- [Description of the task]: Begin with the line containing "Instruction: Toggle eye" and reproduce it and all later lines exactly, through the last line of the records. Add nothing else.

- [Records]:
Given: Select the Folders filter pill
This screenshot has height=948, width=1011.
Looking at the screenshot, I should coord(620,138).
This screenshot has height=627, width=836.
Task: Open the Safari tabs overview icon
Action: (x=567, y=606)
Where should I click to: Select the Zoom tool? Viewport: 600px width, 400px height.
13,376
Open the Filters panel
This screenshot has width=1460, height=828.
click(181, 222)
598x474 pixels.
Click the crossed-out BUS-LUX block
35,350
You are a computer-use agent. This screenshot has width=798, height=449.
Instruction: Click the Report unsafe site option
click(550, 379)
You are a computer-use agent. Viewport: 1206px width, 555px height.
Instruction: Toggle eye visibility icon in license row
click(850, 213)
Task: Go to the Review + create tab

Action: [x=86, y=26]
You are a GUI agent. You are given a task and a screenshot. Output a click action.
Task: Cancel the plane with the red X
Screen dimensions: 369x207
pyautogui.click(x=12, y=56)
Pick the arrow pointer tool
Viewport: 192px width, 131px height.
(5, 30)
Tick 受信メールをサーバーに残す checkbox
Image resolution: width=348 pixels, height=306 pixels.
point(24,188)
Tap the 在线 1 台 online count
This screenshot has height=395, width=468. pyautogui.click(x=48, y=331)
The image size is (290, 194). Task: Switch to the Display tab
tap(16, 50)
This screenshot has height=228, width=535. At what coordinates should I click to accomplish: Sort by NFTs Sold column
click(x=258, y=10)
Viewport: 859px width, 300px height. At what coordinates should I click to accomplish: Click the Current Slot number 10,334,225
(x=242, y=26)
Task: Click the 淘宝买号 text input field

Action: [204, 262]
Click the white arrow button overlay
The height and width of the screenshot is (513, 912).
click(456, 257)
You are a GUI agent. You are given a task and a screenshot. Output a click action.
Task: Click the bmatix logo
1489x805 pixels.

- [Exercise output]:
Instruction: Toggle eye visibility icon in license row
click(850, 213)
Task: Go to the Review + create tab

Action: [x=86, y=26]
You are a GUI agent. You are given a task and a screenshot. Output a click action.
Task: Cancel the plane with the red X
Screen dimensions: 369x207
pyautogui.click(x=12, y=56)
Pick the arrow pointer tool
Viewport: 192px width, 131px height.
(5, 30)
Tick 受信メールをサーバーに残す checkbox
Image resolution: width=348 pixels, height=306 pixels.
point(24,188)
Tap the 在线 1 台 online count
This screenshot has height=395, width=468. pyautogui.click(x=48, y=331)
The image size is (290, 194). Task: Switch to the Display tab
tap(16, 50)
This screenshot has height=228, width=535. At what coordinates should I click to accomplish: Sort by NFTs Sold column
click(x=258, y=10)
Viewport: 859px width, 300px height. At what coordinates should I click to accomplish: Click the Current Slot number 10,334,225
(x=242, y=26)
Task: Click the 淘宝买号 text input field

Action: [204, 262]
Click the white arrow button overlay
The height and width of the screenshot is (513, 912).
click(456, 257)
You are a GUI agent. You are given a task and a screenshot. Output a click action.
Task: Click the bmatix logo
1489x805 pixels.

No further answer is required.